▸ Data records

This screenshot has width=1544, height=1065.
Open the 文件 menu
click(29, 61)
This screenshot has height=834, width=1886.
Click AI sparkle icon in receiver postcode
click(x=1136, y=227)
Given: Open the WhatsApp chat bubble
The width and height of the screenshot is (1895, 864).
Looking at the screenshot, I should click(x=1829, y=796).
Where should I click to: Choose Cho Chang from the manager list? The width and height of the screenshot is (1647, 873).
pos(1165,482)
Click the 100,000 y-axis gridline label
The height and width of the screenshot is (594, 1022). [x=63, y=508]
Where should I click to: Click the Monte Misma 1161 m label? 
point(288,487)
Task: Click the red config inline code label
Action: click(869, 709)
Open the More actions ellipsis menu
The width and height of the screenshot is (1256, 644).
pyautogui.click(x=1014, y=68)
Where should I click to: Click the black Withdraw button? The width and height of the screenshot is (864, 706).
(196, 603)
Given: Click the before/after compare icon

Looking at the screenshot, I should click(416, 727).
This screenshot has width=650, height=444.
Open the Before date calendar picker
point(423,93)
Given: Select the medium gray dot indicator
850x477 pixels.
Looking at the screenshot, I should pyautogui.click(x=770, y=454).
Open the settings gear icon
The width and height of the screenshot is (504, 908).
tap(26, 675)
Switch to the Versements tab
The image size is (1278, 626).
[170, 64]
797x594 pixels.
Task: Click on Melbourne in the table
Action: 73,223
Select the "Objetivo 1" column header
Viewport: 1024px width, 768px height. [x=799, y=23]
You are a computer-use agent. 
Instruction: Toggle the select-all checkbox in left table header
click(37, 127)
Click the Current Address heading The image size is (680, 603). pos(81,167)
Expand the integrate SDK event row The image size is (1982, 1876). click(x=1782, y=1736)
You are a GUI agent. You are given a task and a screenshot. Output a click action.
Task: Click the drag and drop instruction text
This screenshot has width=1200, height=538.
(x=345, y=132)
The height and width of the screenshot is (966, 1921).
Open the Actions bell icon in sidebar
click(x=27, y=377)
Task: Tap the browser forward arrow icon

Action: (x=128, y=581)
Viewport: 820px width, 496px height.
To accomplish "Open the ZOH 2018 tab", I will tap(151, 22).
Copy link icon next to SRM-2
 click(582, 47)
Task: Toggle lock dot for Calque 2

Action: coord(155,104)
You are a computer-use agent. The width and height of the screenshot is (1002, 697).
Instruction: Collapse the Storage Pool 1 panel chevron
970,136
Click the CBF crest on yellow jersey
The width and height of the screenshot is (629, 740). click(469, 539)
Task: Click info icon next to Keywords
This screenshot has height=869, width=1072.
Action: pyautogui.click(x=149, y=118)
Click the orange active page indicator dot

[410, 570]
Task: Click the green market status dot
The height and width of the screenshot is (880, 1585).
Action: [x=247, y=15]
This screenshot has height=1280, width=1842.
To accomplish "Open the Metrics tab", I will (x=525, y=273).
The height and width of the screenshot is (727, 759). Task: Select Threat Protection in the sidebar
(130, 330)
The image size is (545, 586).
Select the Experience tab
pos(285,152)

▸ Instructions to follow
Write the records out once more. Change nothing.

▸ Result
This screenshot has width=1544, height=1065.
Open the 文件 menu
click(29, 61)
This screenshot has height=834, width=1886.
Click AI sparkle icon in receiver postcode
click(x=1136, y=227)
Given: Open the WhatsApp chat bubble
The width and height of the screenshot is (1895, 864).
Looking at the screenshot, I should click(x=1829, y=796).
Where should I click to: Choose Cho Chang from the manager list? The width and height of the screenshot is (1647, 873).
pos(1165,482)
Click the 100,000 y-axis gridline label
The height and width of the screenshot is (594, 1022). [x=63, y=508]
Where should I click to: Click the Monte Misma 1161 m label? 
point(288,487)
Task: Click the red config inline code label
Action: click(869, 709)
Open the More actions ellipsis menu
The width and height of the screenshot is (1256, 644).
pyautogui.click(x=1014, y=68)
Where should I click to: Click the black Withdraw button? The width and height of the screenshot is (864, 706).
(196, 603)
Given: Click the before/after compare icon

Looking at the screenshot, I should click(416, 727).
This screenshot has width=650, height=444.
Open the Before date calendar picker
point(423,93)
Given: Select the medium gray dot indicator
850x477 pixels.
Looking at the screenshot, I should pyautogui.click(x=770, y=454).
Open the settings gear icon
The width and height of the screenshot is (504, 908).
tap(26, 675)
Switch to the Versements tab
The image size is (1278, 626).
[170, 64]
797x594 pixels.
Task: Click on Melbourne in the table
Action: 73,223
Select the "Objetivo 1" column header
Viewport: 1024px width, 768px height. [x=799, y=23]
You are a computer-use agent. 
Instruction: Toggle the select-all checkbox in left table header
click(37, 127)
Click the Current Address heading The image size is (680, 603). pos(81,167)
Expand the integrate SDK event row The image size is (1982, 1876). click(x=1782, y=1736)
You are a GUI agent. You are given a task and a screenshot. Output a click action.
Task: Click the drag and drop instruction text
This screenshot has width=1200, height=538.
(x=345, y=132)
The height and width of the screenshot is (966, 1921).
Open the Actions bell icon in sidebar
click(x=27, y=377)
Task: Tap the browser forward arrow icon

Action: (x=128, y=581)
Viewport: 820px width, 496px height.
To accomplish "Open the ZOH 2018 tab", I will tap(151, 22).
Copy link icon next to SRM-2
 click(582, 47)
Task: Toggle lock dot for Calque 2

Action: coord(155,104)
You are a computer-use agent. The width and height of the screenshot is (1002, 697).
Instruction: Collapse the Storage Pool 1 panel chevron
970,136
Click the CBF crest on yellow jersey
The width and height of the screenshot is (629, 740). click(469, 539)
Task: Click info icon next to Keywords
This screenshot has height=869, width=1072.
Action: pyautogui.click(x=149, y=118)
Click the orange active page indicator dot

[410, 570]
Task: Click the green market status dot
The height and width of the screenshot is (880, 1585).
Action: [x=247, y=15]
This screenshot has height=1280, width=1842.
To accomplish "Open the Metrics tab", I will (x=525, y=273).
The height and width of the screenshot is (727, 759). Task: Select Threat Protection in the sidebar
(130, 330)
The image size is (545, 586).
Select the Experience tab
pos(285,152)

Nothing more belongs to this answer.